Bref. Chino, il a compris tout ça. Il fait donc feu de tout bois, il utilise un poème d’Edgar Poe, de l’autotune, des instruments VST, un piano, un tremblement de terre, des sirènes de police, la voix humaine masculine et féminine, Daft Punk Veridis Quo, des cocottes de funk, des gros beats, encore de l’autotune qui chante “oh my god”. On est autant chez Rihanna et Kanye que chez Pierre Henry. Comme un poisson dans l’eau, un petit malin, un débrouillard né en 1984. C’est une année intéressante pour naître, 1984. On a eu 15 ans en 1999, on a acheté quelques disques de Massive Attack à Auchan, on a découvert les Breeders sur Skyrock, on a même acheté des magazines, et puis Wanadoo est arrivé, et Free, et les modems ADSL, les connexions internet 24h/24, napster, kazaa, émule, soulseek, bittorrent… Tout ça se bouscule dans notre tête. On est des hybrides, on pourrait potentiellement sauver le monde, mais on est pas encore certains que ça vaille le coup.

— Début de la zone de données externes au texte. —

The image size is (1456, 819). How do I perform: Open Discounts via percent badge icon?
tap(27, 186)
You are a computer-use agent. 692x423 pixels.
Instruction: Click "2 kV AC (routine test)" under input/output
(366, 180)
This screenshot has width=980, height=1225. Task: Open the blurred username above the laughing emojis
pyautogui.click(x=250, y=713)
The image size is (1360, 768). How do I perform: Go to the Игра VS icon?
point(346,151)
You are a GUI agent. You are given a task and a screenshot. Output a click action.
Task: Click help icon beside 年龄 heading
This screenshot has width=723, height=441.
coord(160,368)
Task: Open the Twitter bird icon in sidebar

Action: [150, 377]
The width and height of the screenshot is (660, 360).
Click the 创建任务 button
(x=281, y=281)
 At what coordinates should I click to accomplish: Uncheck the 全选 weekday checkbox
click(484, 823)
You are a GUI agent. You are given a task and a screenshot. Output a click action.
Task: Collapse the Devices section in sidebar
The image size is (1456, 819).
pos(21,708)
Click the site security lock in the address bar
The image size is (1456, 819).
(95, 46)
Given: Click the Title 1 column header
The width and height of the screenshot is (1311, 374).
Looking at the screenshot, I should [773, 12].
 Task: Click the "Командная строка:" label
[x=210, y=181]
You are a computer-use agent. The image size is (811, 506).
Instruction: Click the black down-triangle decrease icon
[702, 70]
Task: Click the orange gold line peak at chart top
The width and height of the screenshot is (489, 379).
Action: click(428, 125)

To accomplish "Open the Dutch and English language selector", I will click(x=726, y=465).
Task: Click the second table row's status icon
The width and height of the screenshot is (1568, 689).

Justement, l’avant dernier morceau s’appelle Kollaps, c’est du rap avec des poulets. Ça nous pend au nez : Chino Amobi est un véritable collapsologue. D’ailleurs j’ai une question : qui survivra à l’autre, l’homme, ou le poulet ? Je ne sais pas. Leur principal problème, c’est qu’ils ne savent pas voler. Et puis, ils sont avant tout de la bouffe, si on ne les mange plus, il en restera combien ? C’est probablement pas l’endroit ni le moment pour répondre à cette question. On verra plus tard.
Ensuite, il y a la dernière chanson : elle s’appelle END (THE CITY IN THE SEA). Elle sent le vaudou. Encore des sirènes de flics aussi, il y a un truc dans ce disque avec les flics. Une basse qui va et qui vient comme un maxi battement de coeur, le coeur de la Terre, et puis il y a ces criquets, ces shakers, ces cris et borborygmes en tout genre, qui recouvrent tout. Pour finir, une fanfare tout à fait professionnelle, qu’on imagine jouer devant la Maison Blanche ; et puis un moteur de Harley, qui s’évanouit avant d’avoir réellement démarré. Si ce disque est une histoire, on peut dire que la fin est ouverte : où va cette moto ? On ne le saura sans doute jamais. En tout cas je vous conseille de l’écouter très attentivement, seul, au casque, les yeux fermés, comme si vous regardiez Akira, Metropolis ou Angel Heart à la télé. C’est tout bisous à plus.